The rising operating cost of power systems and over-utilization of fossil fuel deposits have led to continuous energy scarcity and a wide gap between energy demand and supply. These pose critical challenges across the world. The renewable energy sources (RESs) provide a viable and sustainable energy alternative which is capable of meeting the exponential energy growth, reducing over-dependency on fossil fuels as well as minimizing global warming. This paper presents an optimal control and management of an autonomous hybrid energy system (AHES) that reliably supplies energy demand at a minimum daily operating cost. The non-linear cost function is formulated as a mixed integer nonlinear programming (MINLP) problem to optimize the use of renewable resources and minimize the utilization of diesel generator (DG). The unpredictability inherent in RESs is addressed through the optimal design and management of multiple energy generation sources, and battery storage system (BSS).

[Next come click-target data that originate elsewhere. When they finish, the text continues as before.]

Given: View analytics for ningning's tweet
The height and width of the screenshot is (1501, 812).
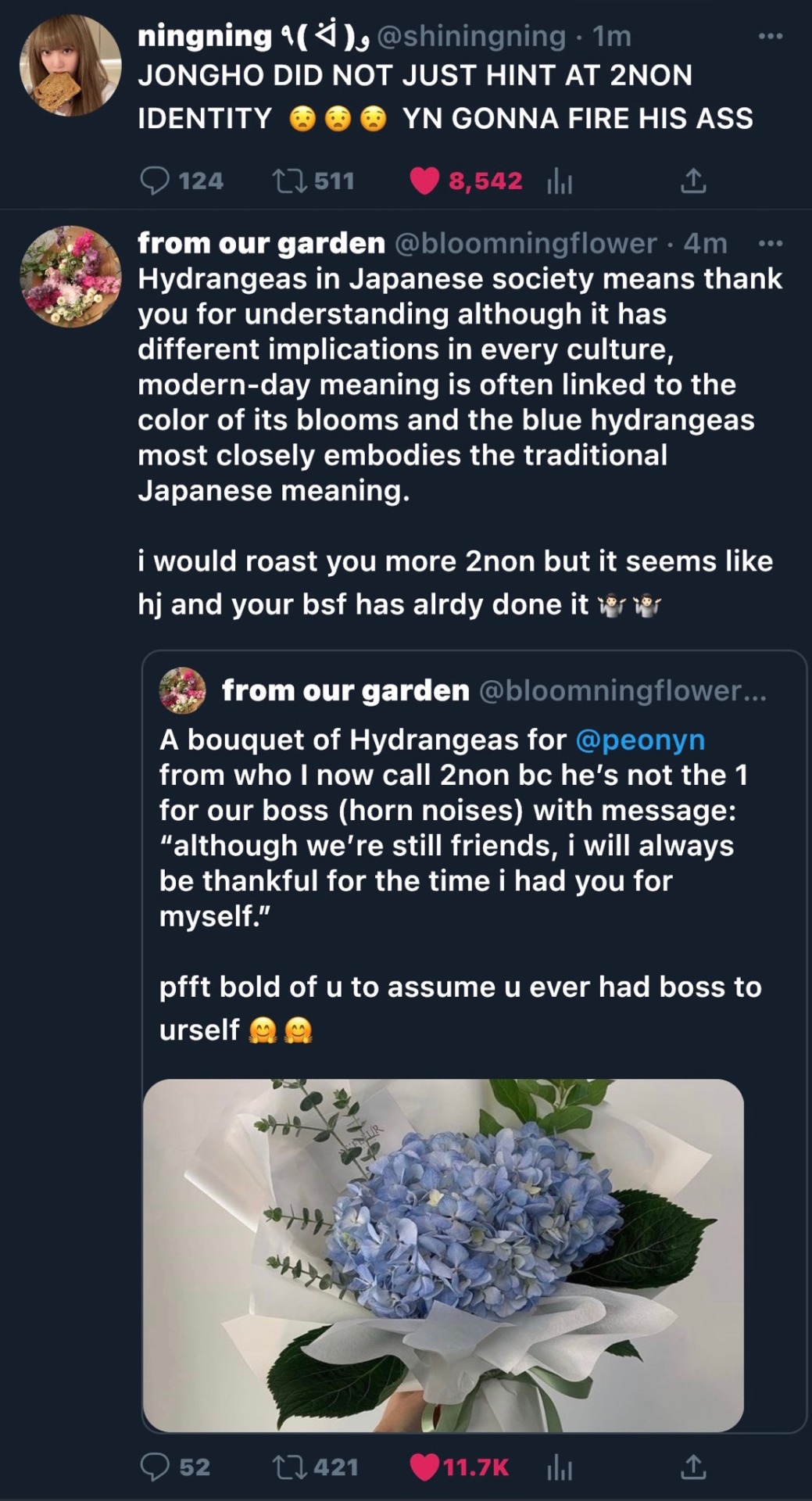Looking at the screenshot, I should point(560,182).
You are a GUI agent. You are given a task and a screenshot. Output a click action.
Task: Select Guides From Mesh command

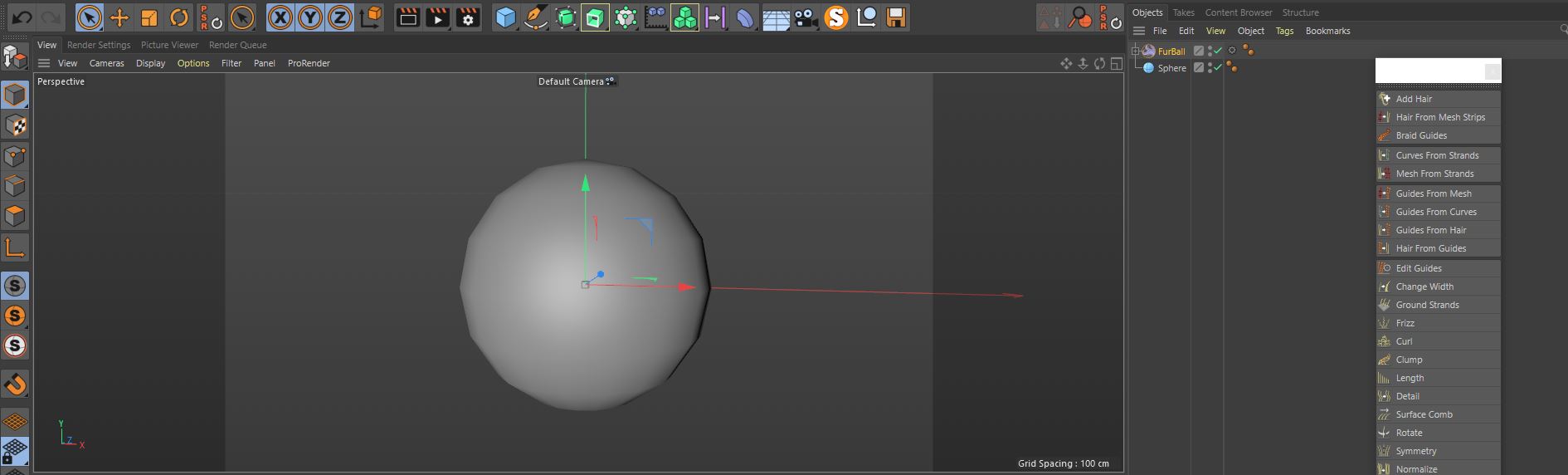click(1433, 193)
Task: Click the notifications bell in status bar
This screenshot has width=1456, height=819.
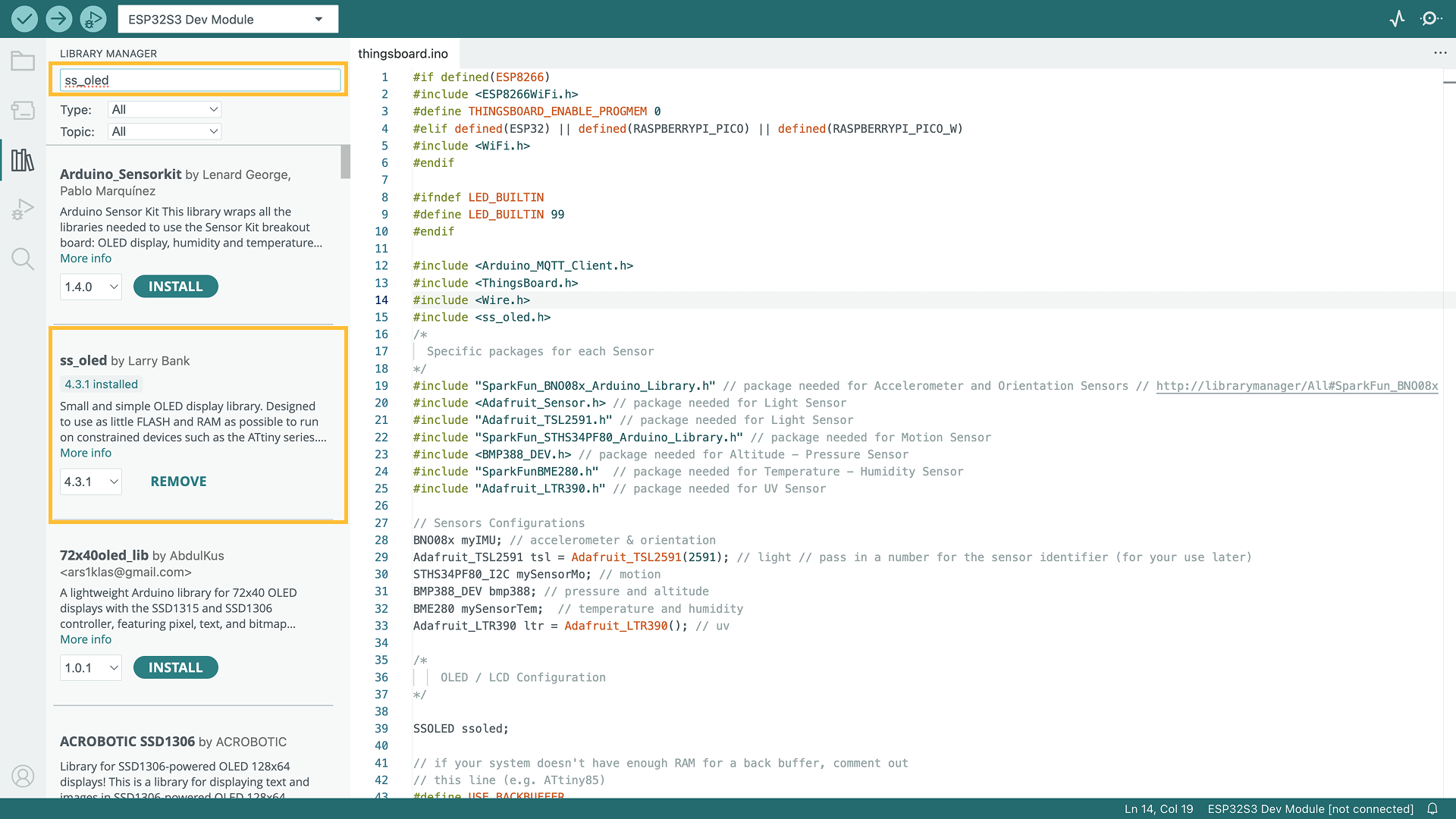Action: [x=1432, y=808]
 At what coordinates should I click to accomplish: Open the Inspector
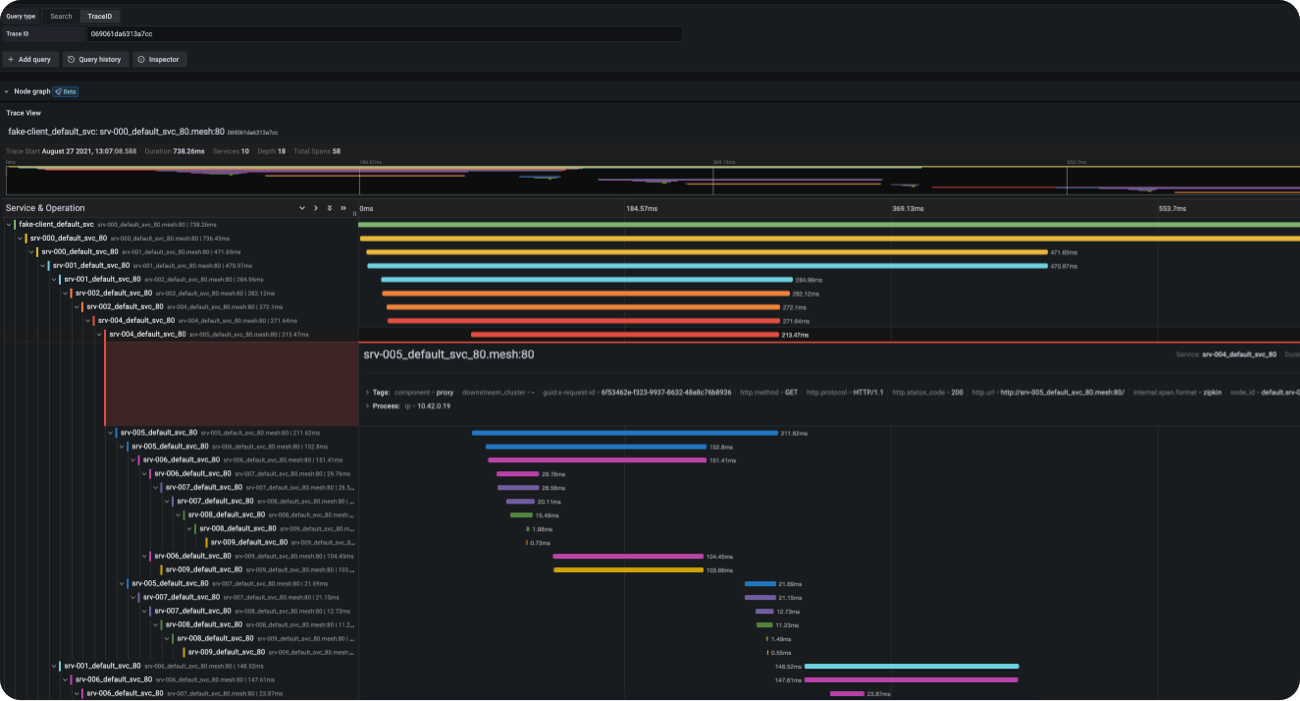point(159,59)

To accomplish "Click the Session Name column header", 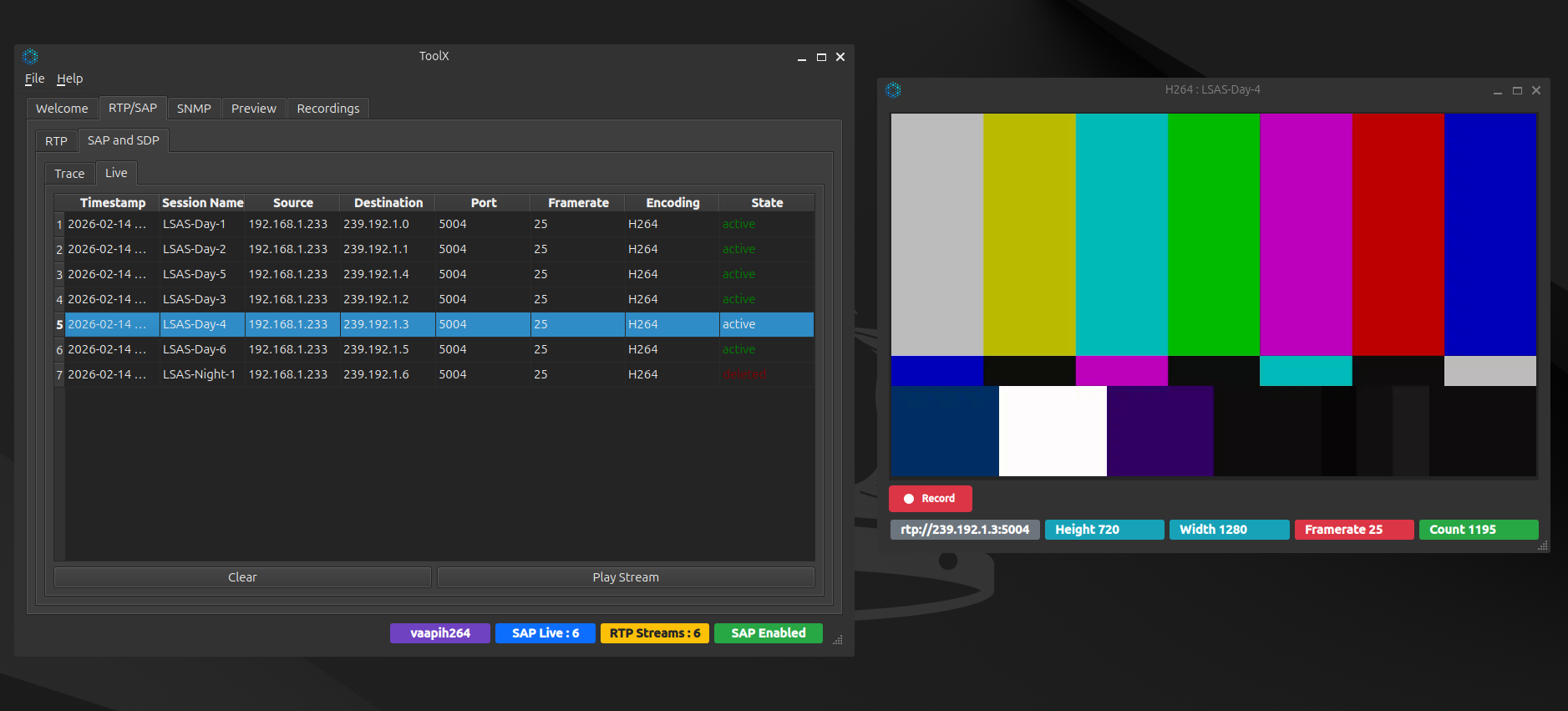I will click(202, 203).
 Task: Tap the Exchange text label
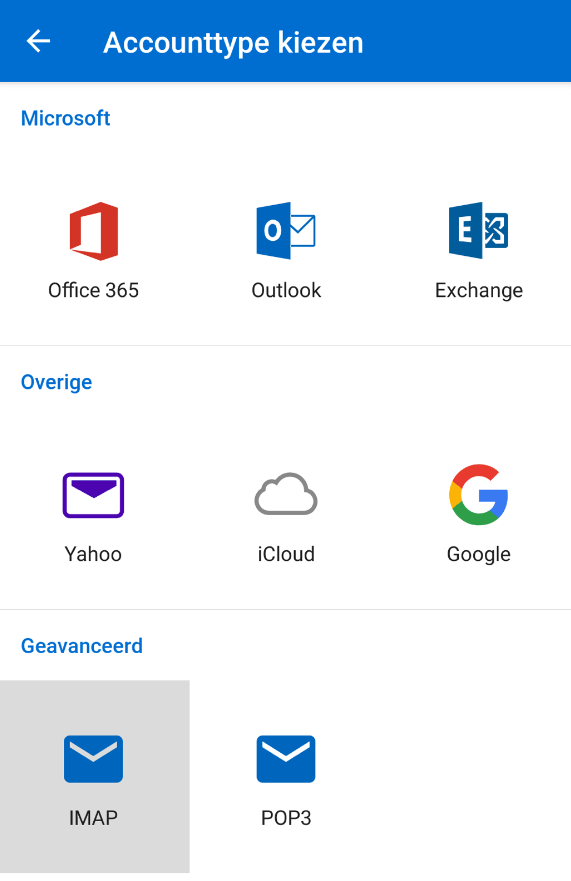pos(479,291)
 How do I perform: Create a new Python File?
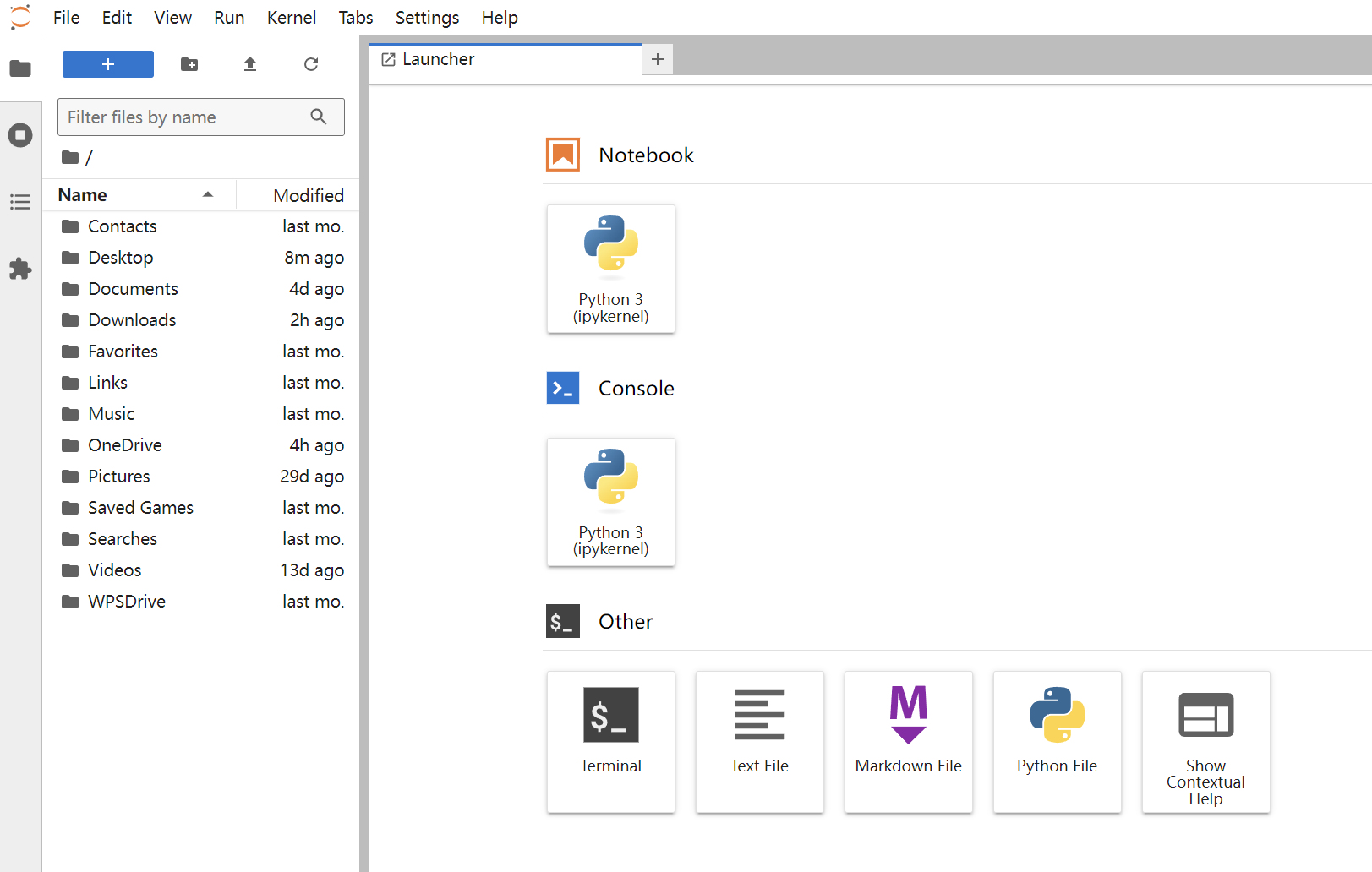pyautogui.click(x=1057, y=741)
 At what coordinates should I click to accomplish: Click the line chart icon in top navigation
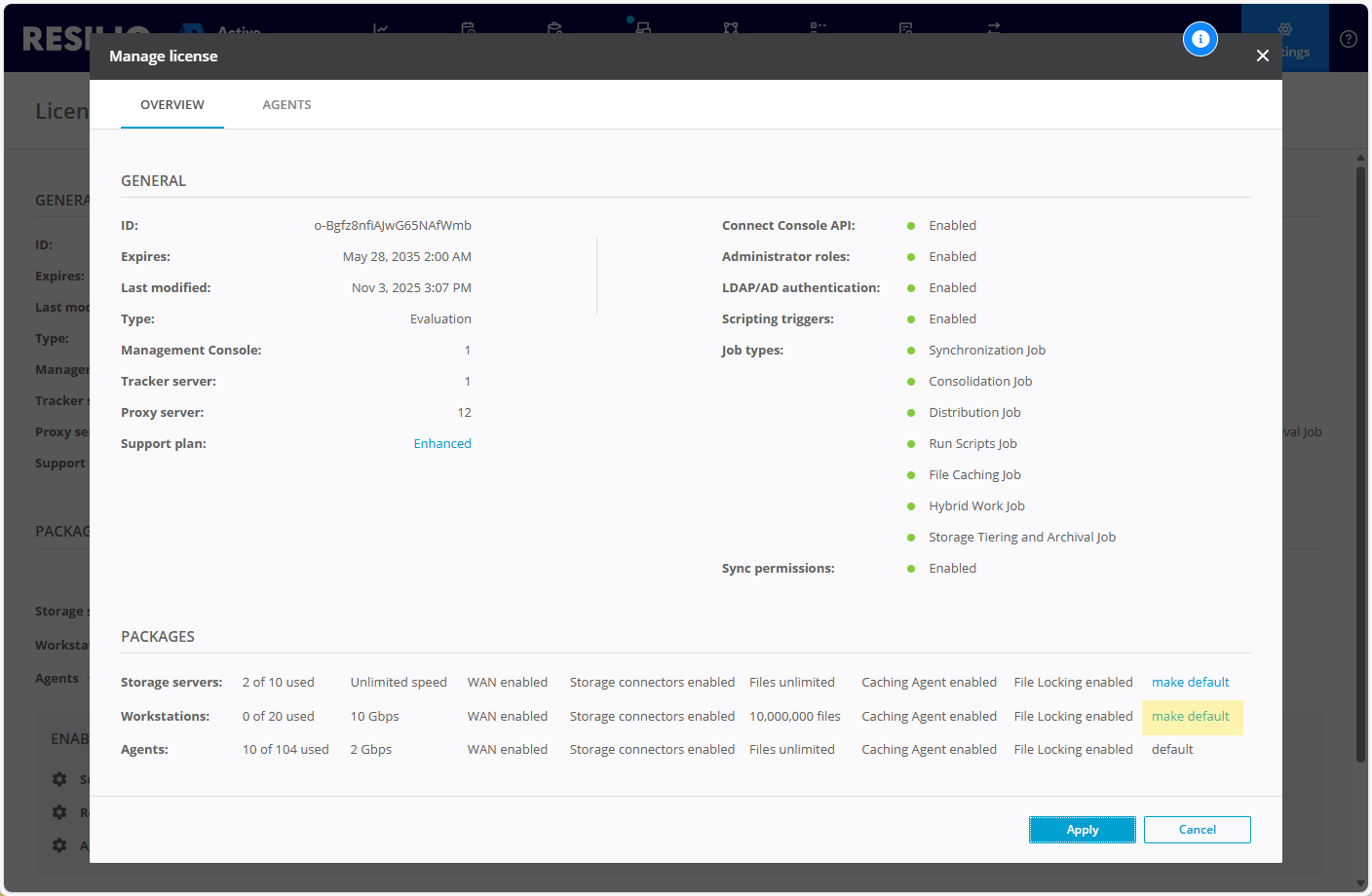click(x=380, y=28)
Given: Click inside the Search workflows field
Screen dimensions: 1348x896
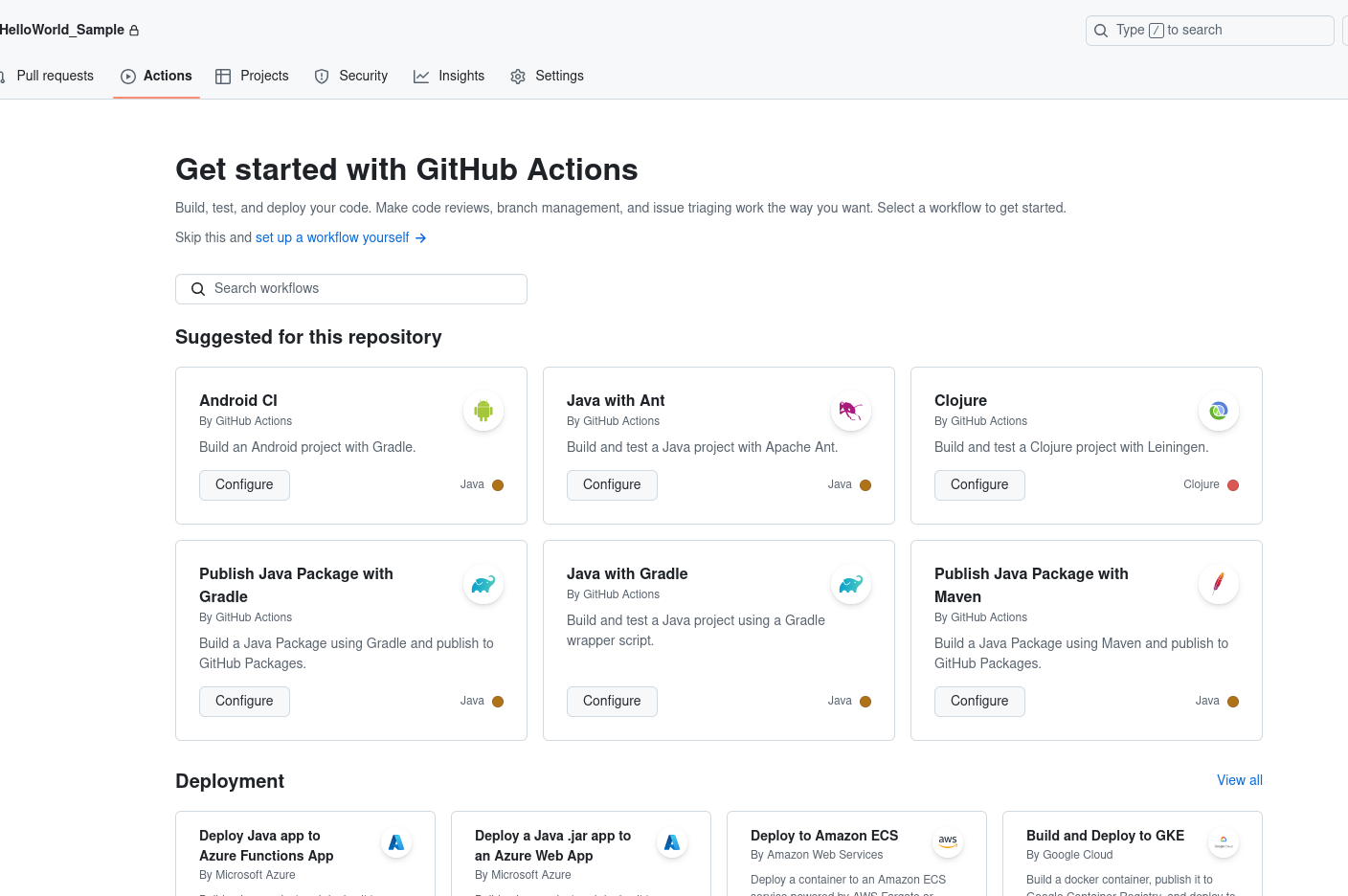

The MINLP optimization technique employed is validated with a dynamic commercial daily load profiles. The simulation results show that the proposed hybrid system significantly minimizes daily operating cost and improves supply reliability when compared to DG-single system.
自主混合能源系统的最优能量管理
电力系统运行成本的上升和化石燃料储量的过度利用导致能源持续短缺和能源需求与供应之间的巨大差距。这些给全世界带来了严峻的挑战。可再生能源(RESs)提供了一种可行的、可持续的替代能源,能够满足指数级能源增长,减少对化石燃料的过度依赖,并最大限度地减少全球变暖。提出了一种以最小的日运行成本可靠地满足能源需求的自主混合能源系统的最优控制与管理方法。为了优化可再生资源的利用,使柴油发电机组的利用率最小,将非线性成本函数表述为混合整数非线性规划问题。通过优化设计和管理多个能源产生源和电池存储系统(BSS)来解决RESs固有的不可预测性。采用的MINLP优化技术通过动态商业每日负载概况进行了验证。仿真结果表明,与dg -单系统相比,该混合系统显著降低了日运行成本,提高了供电可靠性。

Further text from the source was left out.